Unlike other species, aside from first order primates on rare occasions, human beings deliberately teach other human beings in situations removed from the contexts in which the knowledge acquired is put to use (Bruner, 1997). We are the only species, in other words, that teaches its young in a de-contextualised manner (Bruner, 1997). Such an organisation becomes possible, Bruner claims, by the use of language and by our predisposition for inter-subjectivity, i.e., the ability of human beings to understand through language, gestures and other means what others have in mind; this includes inferring the meaning from the context and negotiating meanings even when the words are ambiguous.

If it is the case that language enables us to transmit the contents of one culture to another and negotiate meanings in a de-contextualised context, it is nevertheless worth remembering that there are also other factors influencing the young that guide their learning process.
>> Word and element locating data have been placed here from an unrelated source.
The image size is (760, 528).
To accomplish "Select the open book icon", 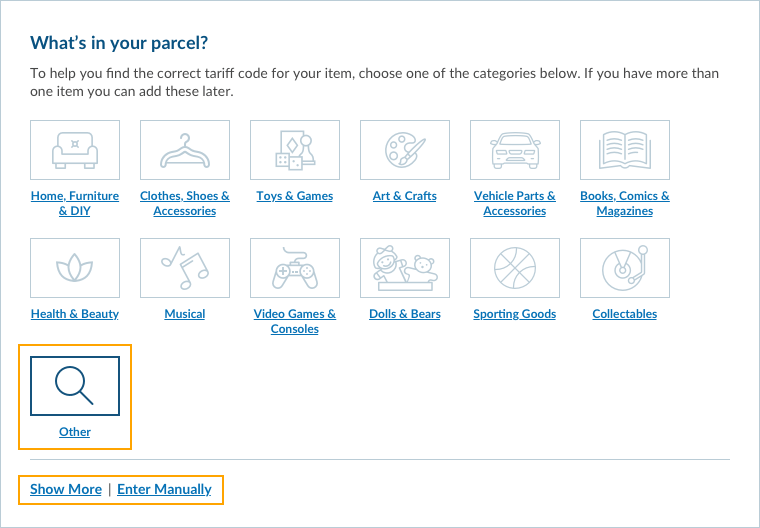I will [x=625, y=150].
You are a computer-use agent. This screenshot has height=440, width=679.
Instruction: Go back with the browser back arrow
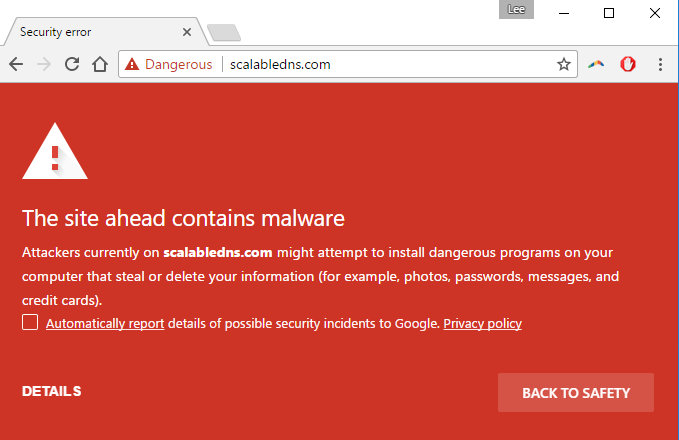pyautogui.click(x=16, y=64)
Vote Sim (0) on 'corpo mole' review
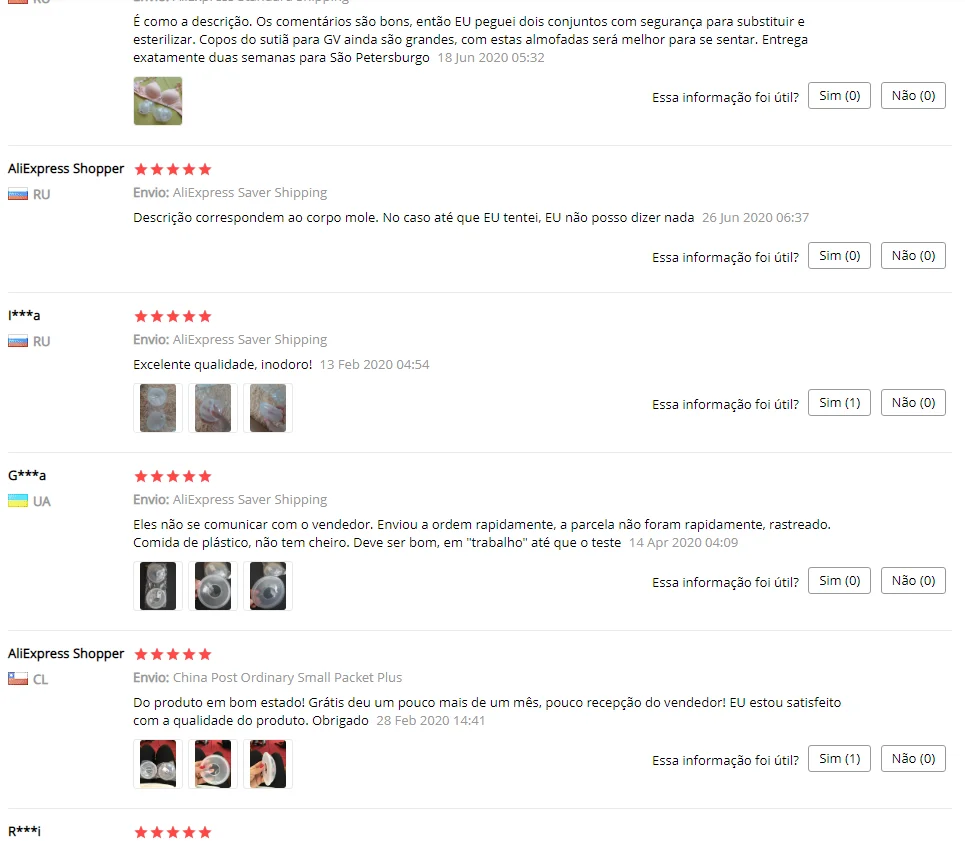This screenshot has width=965, height=841. point(839,255)
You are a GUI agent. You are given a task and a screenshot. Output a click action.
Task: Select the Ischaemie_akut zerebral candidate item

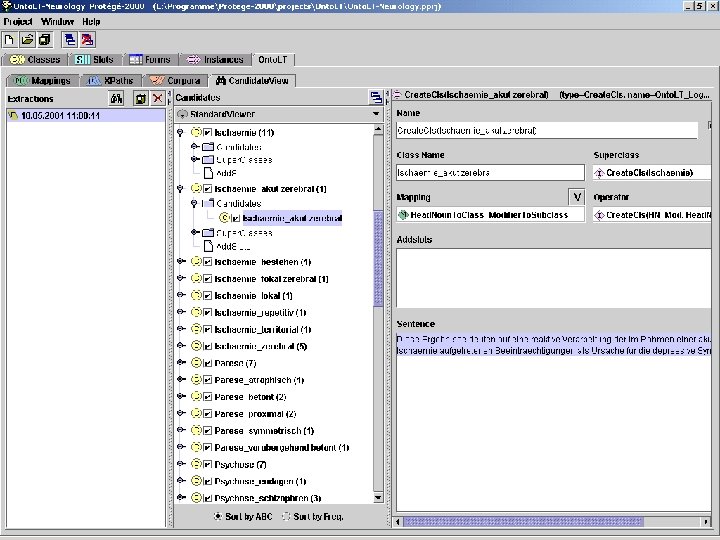pos(291,217)
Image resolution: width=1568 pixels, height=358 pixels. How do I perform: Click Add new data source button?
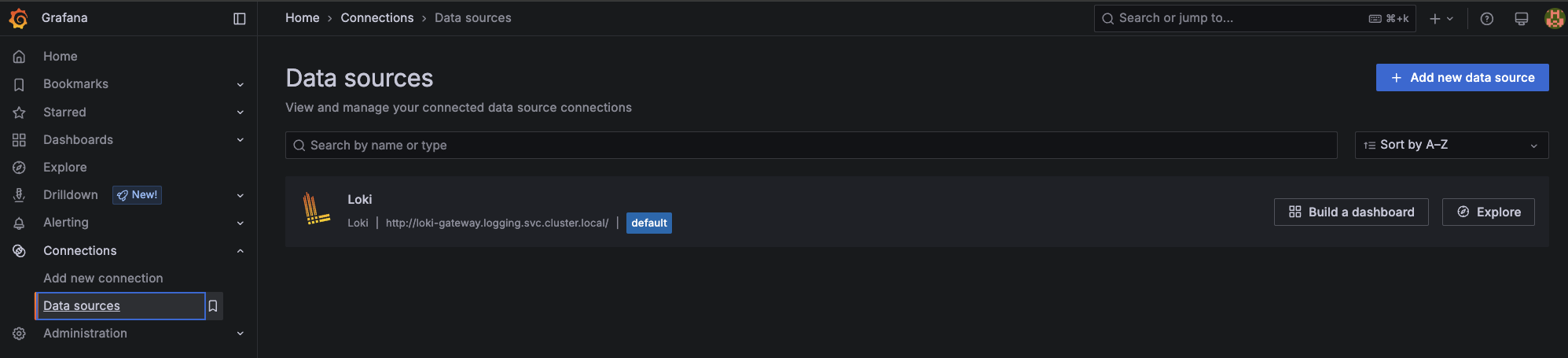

Gardner (1994) has identified these: the need to conceptualise the world in terms of objects, space, time and causality; the internal limits to knowledge that enable us to define time and causality, and recognise objects in terms of broad categories- in other words, ontologies through which we group certain things together but not others; intuitive theories on the physical and social world, constructed thanks to our interaction with the world of objects that are destined to shape all our successive interpretations of people, events and concepts, inside and outside the classroom.

Besides the restrictions that apply across all cultures, we must mention those that differentiate one culture from another as well as individual differences within the same culture, both in terms of how the information received in early life is elaborated, and in ways of dealing with values within the different cultures.